Imam Khomeini Highlighted Importance of Ethics and Moral Values

Imam Khomeini Highlighted Importance of Ethics and Moral Values

Imam Khomeini the great religious and spiritual leader believed that consideration of excellent ethical codes and moral values can bring prosperity to human societies and salvation for the world hereafter.

According to Imam Khomeini, purpose the mission of the holy prophet of Islam was the perfection of morality. In the noble traditions, both that are brief and those which are elaborate, moral excellences have been given more importance than anything else after doctrinal teachings.

And their importance is greater than what we are capable of explaining adequately, but that which we know for certain is that the asset of the everlasting life of the hereafter and the capital asset of the life of that abode is the acquisition of noble dispositions and the possession of moral excellences, the great Imam noted.

The leader of the Islamic Republic believes that the paradise which is given to man for the sake of moral excellence is the paradise of Attributes, incomparable to the physical paradise of Act.

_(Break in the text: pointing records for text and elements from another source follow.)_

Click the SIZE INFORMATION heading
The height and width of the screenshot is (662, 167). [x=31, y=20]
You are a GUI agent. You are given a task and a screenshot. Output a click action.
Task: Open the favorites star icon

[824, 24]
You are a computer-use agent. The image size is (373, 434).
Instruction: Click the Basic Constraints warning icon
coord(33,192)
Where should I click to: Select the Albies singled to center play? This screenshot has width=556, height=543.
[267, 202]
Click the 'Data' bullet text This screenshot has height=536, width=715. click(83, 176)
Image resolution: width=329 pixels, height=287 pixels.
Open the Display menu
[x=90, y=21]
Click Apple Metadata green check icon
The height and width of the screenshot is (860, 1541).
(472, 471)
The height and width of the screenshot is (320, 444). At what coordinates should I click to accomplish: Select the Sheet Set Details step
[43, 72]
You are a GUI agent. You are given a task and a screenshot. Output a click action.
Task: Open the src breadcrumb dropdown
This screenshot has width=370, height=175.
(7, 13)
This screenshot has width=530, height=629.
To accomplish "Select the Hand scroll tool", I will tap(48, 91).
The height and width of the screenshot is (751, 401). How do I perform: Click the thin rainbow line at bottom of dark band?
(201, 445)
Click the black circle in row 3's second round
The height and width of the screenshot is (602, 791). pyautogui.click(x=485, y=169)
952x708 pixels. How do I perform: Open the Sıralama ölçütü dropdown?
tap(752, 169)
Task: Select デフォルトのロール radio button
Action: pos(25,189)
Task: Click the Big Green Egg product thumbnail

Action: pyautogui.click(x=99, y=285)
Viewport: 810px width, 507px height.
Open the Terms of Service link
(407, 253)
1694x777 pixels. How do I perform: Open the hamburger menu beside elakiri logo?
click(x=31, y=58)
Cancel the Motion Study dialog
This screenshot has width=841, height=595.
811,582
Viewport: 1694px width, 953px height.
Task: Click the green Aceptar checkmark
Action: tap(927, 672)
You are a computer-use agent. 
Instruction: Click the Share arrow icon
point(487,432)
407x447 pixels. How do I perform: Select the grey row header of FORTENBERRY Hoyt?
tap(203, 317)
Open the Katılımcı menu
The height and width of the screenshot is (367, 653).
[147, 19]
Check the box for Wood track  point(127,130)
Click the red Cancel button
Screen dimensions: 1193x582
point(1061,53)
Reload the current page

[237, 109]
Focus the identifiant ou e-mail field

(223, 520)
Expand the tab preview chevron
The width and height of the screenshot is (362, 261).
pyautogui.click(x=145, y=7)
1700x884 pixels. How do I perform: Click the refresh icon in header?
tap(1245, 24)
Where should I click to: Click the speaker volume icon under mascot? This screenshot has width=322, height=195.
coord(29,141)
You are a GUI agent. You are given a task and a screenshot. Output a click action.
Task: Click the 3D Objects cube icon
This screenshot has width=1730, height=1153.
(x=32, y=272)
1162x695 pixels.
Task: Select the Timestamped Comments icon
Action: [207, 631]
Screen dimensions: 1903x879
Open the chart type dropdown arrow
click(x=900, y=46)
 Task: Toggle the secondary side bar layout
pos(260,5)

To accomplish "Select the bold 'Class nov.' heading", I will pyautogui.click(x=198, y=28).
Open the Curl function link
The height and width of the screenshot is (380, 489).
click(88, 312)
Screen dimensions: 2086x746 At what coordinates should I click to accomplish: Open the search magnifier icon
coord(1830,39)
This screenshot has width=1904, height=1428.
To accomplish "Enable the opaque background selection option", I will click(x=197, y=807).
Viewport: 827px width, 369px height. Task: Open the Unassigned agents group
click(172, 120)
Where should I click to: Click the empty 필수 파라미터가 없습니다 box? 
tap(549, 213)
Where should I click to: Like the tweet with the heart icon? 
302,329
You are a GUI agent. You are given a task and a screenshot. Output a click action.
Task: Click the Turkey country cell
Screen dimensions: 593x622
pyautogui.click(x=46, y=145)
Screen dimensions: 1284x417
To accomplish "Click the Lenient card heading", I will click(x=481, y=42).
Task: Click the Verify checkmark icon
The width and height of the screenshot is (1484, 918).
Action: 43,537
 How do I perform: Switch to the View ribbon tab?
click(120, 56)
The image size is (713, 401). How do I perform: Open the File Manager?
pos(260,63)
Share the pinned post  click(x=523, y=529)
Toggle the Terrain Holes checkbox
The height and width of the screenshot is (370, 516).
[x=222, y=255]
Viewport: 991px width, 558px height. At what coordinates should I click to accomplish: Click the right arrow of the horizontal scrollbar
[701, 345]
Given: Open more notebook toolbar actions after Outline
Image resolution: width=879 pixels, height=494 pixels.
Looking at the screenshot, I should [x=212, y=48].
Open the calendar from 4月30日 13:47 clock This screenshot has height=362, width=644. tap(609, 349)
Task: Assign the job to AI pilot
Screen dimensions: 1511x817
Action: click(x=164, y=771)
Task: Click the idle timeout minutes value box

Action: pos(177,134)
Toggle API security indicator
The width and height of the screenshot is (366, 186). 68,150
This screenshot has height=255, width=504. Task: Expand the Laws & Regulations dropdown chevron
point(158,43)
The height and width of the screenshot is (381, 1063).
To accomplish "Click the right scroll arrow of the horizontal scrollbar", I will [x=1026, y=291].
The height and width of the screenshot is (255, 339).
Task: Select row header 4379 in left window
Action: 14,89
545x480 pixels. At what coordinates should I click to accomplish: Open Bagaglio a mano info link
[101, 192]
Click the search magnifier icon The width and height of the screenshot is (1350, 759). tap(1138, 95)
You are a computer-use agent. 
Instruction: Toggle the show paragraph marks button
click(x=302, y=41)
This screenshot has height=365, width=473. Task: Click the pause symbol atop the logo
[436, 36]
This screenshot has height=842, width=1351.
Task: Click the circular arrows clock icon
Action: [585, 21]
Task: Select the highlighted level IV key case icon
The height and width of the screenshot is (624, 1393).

 Ethics, with this peculiar status, has always had Imam Khomeini’s attention. From the very beginning when he was a regular teacher up to the time when he was in the midst of the political arena, led the people’s uprising, and established the Islamic Republic, he always paid particular attention to morality, and viewed almost all socio-political issues from the moral perspective.

His recommendations and political messages to the officials and the people speak for this, and these [recommendations] can be treated, apart from the occasion of their issuance, as profound moral lessons from which we can learn.

However, from his point of view morality cannot be restricted to some recommendations and decrees. Rather, it is anchored in profound philosophical, theosophical and anthropological principles and precepts.

His view on morality is a philosophical one. It is in this sense that he keenly scrutinizes moral vices and virtues, discusses them wisely, and enumerates the benefits and harms of this and that item. In fact, he has a remarkably profound belief in religious morality and uncovers vices and virtues from the heart of the Islamic narrations from the Infallibles; nevertheless, he does not content himself with the tradition of quoting, but perfectly utilizes intellect in analyzing these narrations and in elucidating moral concepts.

This mode of striking a balance between the intellect [(aql) and narration (naql), which has been acceptable to the great Islamic scholars, is very manifest and conspicuous in the moral discourses of the Imam. Anyone who assiduously scrutinizes the ethical and Gnostic works of the Imam can deduce his system of ethics.

The truth of the matter is that he has based his code of ethics and mystical-moral understandings on theoretical principles, which he does not specify so much. In the same manner that he juxtaposes the fragments of a riddle with one another, so also the researcher must carefully find these principles and place them together. In doing so, he could present the Imam’s code of ethics, which is rooted in a long-standing tradition and founded on the great Gnostic and ethical heritage of the Muslim mystics and teachers of ethics.       

In the heart of the great Imam’s way of thinking, ethics has a [special] place, and in fact, all areas of knowledge revolve around this pivot. If man wants to go beyond logic and the law of instincts, then he needs ethics in its broad sense. Ethics in this context cannot be confined to merely a number of ethical rules; instead, it is in fact a knowledge which searches for the deepest recesses of man’s existence, and which cures him.

This ethics is, indeed, a sort of theoretical and practical anthropology. It is awareness of fixed principles and their application. It is owing to this that this knowledge can be considered as the noblest one and the reason of the prophets’ mission.

The Messenger of God’s sayings were a manifestation of such kind of ethics which he made known as the purpose of his mission. In this sense, man can be needless of many types of knowledge; yet, he cannot consider himself needless of ethics since this knowledge is the capital asset of felicities in both worlds:

Thus, by pondering on the ethical writings of the Imam, particularly the Sharh-e Chehel Hadith (Exposition of Forty Hadiths), which is replete with philosophical, ethical and psychological intricacies and subtleties, he has attempted to infer and expound on the principles that he considers as being the underpinning of the Imam’s system of ethics.